/---
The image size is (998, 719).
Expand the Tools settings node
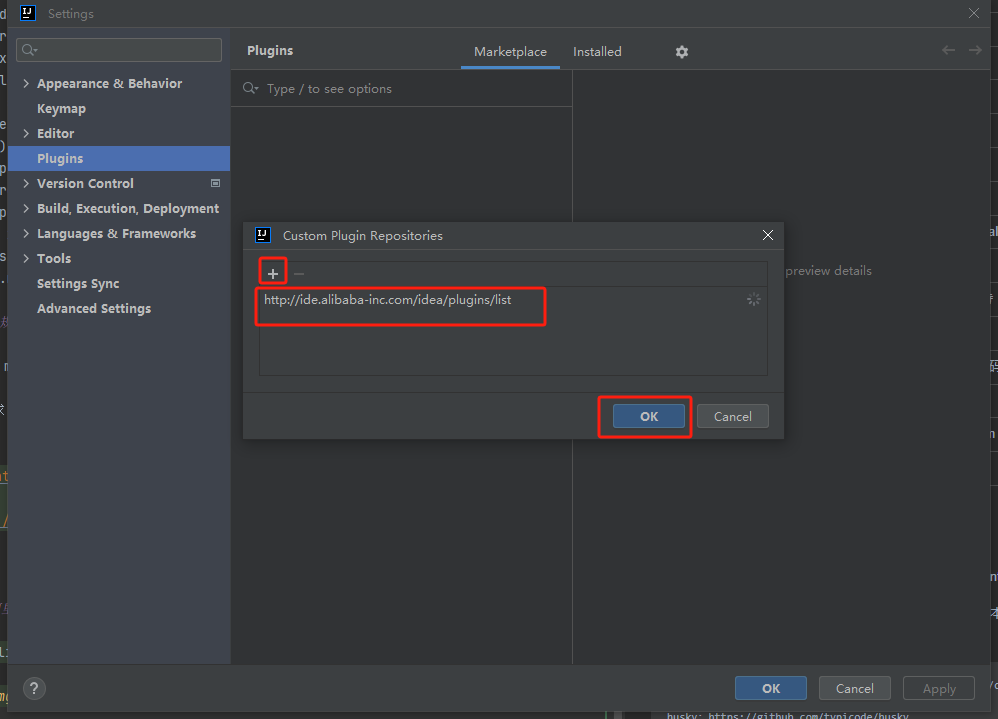(x=26, y=259)
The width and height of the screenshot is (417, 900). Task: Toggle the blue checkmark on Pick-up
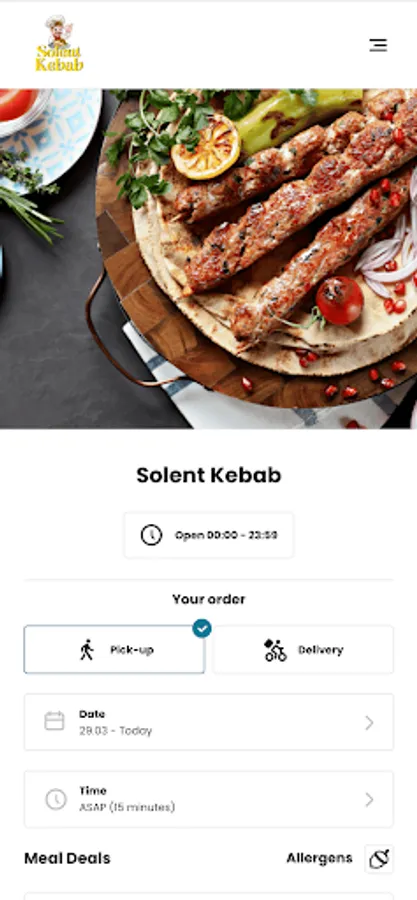[202, 628]
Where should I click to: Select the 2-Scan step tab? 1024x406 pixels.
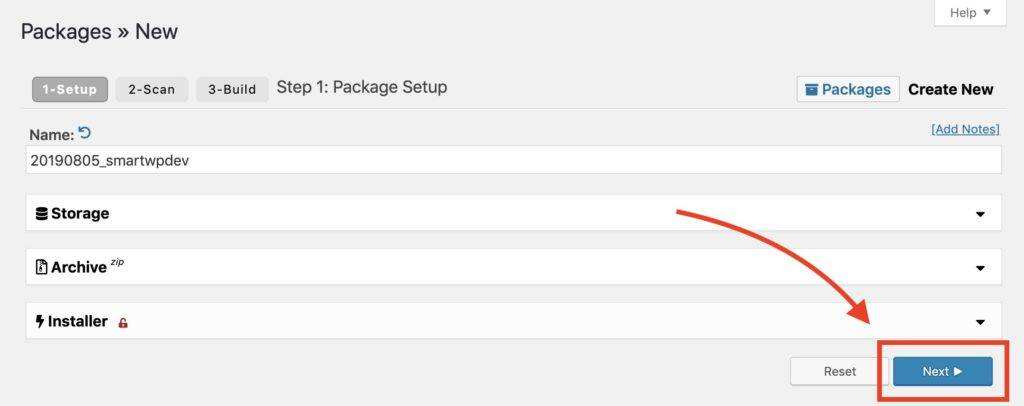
\---
Restate each entry verbatim and skip every image.

Finished exercise:
The image size is (998, 719).
Expand the Tools settings node
(x=26, y=259)
The width and height of the screenshot is (417, 900). Task: Toggle the blue checkmark on Pick-up
[202, 628]
Where should I click to: Select the 2-Scan step tab? 1024x406 pixels.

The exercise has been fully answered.